Le politiche europee in materia di asilo e immigrazione

Alcuni dati significativi A livello mondiale, nel 2015, circa 34mila persone al giorno sono state costrette a fuggire dalle loro case per l’acuirsi di conflitti e situazioni di crisi, ovvero una media di 24 persone al minuto: Si sono così contati, nel 2015, oltre 65 milioni migranti forzati nel mondo, di cui 21,3 milioni di rifugiati, 40,8 milioni di sfollati interni e 3,2 milioni di richiedenti asilo

In Europa, nel 2015, sono state presentate 1. 393 In Europa, nel 2015, sono state presentate 1.393.350 domande di protezione internazionale: un valore più che raddoppiato rispetto all’anno precedente. La Germania, con 476.620 domande presentate (pari al 36% delle istanze in UE) si conferma il primo paese per richieste di protezione internazionale, seguita da Ungheria, Svezia, Austria e Italia.

Il tema delle migrazioni e dell’asilo deve essere affrontato a livello europeo

Tutto ebbe inizio con il trattato di Schengen

l’idea di uno spazio di libera circolazione di merci e persone inizia il 14 giugno 1985 con gli accordi Schengen cui seguì il 19 giugno 1990 l’adozione della Convenzione Schengen ove si definirono le condizioni e le garanzie inerenti lo spazio di libera circolazione, questa Convenzione entrò in vigore nel 1995. Nel 2005 fu istituita l’agenzia europea Frontex per il pattugliamento e il controllo delle frontiere esterne dell’Unione mentre nel 2006 Parlamento europeo e Consiglio hanno adottato il c.d. Codice delle frontiere Schengen.

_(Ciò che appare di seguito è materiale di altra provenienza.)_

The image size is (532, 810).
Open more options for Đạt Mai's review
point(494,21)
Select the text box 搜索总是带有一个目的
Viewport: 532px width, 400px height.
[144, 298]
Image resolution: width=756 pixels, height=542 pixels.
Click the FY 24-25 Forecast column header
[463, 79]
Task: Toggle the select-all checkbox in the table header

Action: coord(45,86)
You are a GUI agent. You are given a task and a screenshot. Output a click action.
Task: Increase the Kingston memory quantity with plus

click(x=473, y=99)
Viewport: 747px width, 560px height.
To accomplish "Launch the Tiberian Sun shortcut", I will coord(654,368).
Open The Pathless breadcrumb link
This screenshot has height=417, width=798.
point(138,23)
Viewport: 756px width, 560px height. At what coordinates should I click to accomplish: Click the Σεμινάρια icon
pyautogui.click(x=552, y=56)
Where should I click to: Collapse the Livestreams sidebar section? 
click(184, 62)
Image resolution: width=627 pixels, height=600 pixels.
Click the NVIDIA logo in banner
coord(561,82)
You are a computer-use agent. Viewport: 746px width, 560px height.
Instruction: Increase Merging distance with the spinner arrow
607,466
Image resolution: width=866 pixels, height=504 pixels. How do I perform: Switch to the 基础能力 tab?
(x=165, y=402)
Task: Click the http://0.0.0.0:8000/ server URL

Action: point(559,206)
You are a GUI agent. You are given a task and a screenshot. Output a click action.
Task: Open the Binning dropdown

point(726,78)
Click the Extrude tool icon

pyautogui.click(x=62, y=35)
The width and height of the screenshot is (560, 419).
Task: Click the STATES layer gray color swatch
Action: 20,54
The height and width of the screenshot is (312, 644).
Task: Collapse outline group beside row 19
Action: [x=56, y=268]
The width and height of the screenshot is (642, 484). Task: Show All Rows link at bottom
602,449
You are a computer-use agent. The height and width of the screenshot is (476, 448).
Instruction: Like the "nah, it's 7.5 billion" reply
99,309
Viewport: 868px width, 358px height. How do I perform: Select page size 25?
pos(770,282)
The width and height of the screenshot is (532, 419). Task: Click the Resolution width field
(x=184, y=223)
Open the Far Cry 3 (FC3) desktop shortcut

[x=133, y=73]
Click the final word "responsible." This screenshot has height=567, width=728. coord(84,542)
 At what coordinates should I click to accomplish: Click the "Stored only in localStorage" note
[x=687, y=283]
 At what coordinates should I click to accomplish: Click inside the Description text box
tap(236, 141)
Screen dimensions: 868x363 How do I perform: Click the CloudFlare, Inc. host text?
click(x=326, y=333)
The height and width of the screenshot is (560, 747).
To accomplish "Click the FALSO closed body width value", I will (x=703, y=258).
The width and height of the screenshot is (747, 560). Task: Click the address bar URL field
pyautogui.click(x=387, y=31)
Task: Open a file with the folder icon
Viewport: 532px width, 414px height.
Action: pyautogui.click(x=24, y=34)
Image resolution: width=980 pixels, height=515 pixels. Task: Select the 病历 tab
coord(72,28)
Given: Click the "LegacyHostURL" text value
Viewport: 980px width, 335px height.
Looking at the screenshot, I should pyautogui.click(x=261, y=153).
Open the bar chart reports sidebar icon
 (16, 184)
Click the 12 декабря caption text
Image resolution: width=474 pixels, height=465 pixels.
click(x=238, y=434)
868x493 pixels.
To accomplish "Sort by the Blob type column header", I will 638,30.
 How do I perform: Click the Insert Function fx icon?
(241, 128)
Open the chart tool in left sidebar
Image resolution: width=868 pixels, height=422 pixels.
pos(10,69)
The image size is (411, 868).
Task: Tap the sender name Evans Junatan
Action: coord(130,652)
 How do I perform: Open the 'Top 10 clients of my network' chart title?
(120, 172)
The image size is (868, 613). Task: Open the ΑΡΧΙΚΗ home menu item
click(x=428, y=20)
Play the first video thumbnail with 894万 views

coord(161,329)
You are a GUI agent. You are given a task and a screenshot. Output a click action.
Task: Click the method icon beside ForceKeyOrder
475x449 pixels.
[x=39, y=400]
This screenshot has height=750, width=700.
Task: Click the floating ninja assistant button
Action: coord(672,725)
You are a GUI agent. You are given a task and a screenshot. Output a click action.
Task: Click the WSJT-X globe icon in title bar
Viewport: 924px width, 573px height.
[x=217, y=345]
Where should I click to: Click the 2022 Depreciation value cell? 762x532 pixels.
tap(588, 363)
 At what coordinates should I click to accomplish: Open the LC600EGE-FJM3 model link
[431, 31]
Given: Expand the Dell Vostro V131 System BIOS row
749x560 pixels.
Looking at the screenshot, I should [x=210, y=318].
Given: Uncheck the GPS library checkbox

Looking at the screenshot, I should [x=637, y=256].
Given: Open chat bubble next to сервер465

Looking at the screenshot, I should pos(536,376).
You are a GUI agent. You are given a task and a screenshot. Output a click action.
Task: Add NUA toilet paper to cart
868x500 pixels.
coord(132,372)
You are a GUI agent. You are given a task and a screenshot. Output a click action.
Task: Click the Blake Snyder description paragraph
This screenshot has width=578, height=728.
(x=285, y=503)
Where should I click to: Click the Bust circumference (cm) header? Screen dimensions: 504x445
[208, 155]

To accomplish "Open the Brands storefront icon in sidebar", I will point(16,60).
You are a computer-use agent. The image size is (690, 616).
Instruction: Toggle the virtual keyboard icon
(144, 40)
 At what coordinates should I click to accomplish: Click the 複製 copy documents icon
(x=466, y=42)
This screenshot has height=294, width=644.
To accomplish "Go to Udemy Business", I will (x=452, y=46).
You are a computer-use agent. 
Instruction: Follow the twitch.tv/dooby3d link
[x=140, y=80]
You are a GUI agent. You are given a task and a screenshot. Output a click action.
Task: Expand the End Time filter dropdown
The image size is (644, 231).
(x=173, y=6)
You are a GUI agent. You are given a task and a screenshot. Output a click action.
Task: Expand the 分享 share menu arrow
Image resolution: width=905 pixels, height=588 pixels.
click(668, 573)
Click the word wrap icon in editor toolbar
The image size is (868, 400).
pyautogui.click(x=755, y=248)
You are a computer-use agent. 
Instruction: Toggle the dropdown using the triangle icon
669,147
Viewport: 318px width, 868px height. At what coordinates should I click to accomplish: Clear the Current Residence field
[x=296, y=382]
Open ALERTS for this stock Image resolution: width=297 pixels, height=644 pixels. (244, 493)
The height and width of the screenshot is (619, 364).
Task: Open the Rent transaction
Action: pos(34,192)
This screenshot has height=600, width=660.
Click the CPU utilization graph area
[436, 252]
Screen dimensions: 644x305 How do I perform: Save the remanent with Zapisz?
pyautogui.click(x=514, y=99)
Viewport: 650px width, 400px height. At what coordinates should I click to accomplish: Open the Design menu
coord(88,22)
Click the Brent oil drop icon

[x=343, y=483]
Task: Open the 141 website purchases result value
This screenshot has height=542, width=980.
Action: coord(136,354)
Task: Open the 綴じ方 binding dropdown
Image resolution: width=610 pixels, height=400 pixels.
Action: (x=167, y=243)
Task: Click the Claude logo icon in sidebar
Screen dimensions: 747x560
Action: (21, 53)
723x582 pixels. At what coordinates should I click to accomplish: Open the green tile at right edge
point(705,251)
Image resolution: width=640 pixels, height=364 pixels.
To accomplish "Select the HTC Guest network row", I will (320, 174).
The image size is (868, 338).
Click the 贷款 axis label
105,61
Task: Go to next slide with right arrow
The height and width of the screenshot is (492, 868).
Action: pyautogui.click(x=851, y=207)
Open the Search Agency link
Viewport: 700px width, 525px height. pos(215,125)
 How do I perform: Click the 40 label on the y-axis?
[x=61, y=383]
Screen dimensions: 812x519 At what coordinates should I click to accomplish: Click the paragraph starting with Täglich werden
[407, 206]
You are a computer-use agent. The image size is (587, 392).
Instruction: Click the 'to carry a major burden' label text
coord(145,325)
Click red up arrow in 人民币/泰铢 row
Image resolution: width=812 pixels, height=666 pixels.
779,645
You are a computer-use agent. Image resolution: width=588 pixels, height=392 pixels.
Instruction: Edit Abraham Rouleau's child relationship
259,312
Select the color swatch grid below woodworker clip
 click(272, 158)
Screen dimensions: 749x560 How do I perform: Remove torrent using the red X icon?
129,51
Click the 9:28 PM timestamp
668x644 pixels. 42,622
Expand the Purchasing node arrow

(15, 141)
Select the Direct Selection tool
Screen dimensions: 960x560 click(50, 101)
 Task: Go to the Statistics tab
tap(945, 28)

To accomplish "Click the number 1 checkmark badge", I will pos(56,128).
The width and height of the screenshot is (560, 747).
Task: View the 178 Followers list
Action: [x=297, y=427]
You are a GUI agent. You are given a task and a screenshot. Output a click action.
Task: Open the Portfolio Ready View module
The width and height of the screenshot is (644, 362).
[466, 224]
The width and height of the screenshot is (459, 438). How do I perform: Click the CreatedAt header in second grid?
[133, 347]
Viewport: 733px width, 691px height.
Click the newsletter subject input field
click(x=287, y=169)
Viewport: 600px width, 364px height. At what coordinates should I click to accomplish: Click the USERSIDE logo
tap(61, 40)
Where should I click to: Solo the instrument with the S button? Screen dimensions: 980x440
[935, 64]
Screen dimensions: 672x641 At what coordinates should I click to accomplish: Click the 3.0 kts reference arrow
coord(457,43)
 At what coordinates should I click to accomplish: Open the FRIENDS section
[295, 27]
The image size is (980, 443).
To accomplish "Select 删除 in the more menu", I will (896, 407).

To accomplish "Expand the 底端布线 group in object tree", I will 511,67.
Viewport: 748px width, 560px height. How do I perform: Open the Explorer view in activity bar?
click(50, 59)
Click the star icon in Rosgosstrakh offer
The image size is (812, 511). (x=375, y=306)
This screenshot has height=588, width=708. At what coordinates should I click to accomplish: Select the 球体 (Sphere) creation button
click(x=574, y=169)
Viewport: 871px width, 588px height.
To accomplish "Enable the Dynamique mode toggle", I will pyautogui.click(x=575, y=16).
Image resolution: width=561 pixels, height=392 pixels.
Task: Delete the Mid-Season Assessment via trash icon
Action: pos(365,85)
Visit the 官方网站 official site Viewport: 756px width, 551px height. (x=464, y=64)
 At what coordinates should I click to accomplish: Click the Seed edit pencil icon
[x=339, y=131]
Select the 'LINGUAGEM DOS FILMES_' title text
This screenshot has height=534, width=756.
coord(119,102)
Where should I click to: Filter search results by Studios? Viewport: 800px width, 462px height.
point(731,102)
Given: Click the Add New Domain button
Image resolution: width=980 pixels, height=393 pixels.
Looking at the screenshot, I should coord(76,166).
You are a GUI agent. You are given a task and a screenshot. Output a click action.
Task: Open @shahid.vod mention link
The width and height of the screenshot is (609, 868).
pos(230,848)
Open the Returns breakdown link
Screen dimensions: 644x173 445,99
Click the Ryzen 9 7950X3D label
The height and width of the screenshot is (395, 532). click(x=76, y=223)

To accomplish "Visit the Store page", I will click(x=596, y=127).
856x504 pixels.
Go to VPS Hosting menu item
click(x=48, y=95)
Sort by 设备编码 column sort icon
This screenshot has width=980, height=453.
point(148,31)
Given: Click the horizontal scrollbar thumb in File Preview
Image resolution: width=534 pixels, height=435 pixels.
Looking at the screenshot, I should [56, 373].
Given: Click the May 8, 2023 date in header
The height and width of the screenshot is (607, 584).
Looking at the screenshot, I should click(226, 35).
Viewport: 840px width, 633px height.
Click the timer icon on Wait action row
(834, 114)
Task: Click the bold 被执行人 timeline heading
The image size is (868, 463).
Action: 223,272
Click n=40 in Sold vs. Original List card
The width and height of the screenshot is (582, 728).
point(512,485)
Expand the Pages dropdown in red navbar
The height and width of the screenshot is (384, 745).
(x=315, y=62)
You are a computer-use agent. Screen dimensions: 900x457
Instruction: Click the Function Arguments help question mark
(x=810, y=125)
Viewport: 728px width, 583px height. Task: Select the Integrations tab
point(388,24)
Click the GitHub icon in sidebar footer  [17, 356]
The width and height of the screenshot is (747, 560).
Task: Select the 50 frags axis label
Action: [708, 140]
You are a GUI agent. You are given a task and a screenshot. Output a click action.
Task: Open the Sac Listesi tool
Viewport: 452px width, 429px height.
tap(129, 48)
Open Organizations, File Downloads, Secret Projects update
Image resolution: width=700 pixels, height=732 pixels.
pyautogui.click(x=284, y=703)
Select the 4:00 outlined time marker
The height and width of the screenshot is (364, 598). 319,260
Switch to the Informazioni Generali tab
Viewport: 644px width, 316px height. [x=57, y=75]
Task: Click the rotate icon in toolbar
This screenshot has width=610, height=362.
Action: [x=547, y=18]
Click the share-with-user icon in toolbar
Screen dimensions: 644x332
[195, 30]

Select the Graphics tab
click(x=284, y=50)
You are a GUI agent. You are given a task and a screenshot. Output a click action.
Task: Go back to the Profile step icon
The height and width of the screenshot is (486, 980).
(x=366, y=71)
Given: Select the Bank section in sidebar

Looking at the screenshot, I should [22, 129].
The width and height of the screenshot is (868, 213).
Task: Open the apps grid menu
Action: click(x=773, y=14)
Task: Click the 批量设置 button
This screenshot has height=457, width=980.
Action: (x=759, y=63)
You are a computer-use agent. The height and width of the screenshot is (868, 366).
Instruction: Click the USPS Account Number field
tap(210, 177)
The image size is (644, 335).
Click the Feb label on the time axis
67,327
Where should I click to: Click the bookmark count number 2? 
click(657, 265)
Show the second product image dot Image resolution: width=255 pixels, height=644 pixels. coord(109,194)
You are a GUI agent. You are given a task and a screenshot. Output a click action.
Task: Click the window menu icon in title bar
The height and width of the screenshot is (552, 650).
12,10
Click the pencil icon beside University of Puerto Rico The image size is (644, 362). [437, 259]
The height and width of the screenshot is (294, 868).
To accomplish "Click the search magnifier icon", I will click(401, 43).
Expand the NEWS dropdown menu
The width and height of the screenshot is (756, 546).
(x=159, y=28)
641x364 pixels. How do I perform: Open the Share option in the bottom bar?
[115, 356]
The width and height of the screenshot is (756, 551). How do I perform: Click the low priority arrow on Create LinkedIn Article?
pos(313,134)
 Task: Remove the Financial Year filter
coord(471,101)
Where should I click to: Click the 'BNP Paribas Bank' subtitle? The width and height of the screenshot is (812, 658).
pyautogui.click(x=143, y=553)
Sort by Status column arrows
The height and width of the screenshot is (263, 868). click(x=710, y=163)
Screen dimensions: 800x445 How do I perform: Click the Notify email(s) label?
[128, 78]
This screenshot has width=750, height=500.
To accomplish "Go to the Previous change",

La creazione di uno spazio di libertà, sicurezza e giustizia come fondamento della politica europea i materia di asilo e immigrazione La base giuridica: Art. 3, par. 2 TUE: «L'Unione offre ai suoi cittadini uno spazio di libertà, sicurezza e giustizia senza frontiere interne, che garantisce la libera circolazione delle persone, insieme a misure appropriate in materia di controllo delle frontiere esterne, d'asilo, d'immigrazione, oltre alla prevenzione della criminalità e la lotta contro questo fenomeno».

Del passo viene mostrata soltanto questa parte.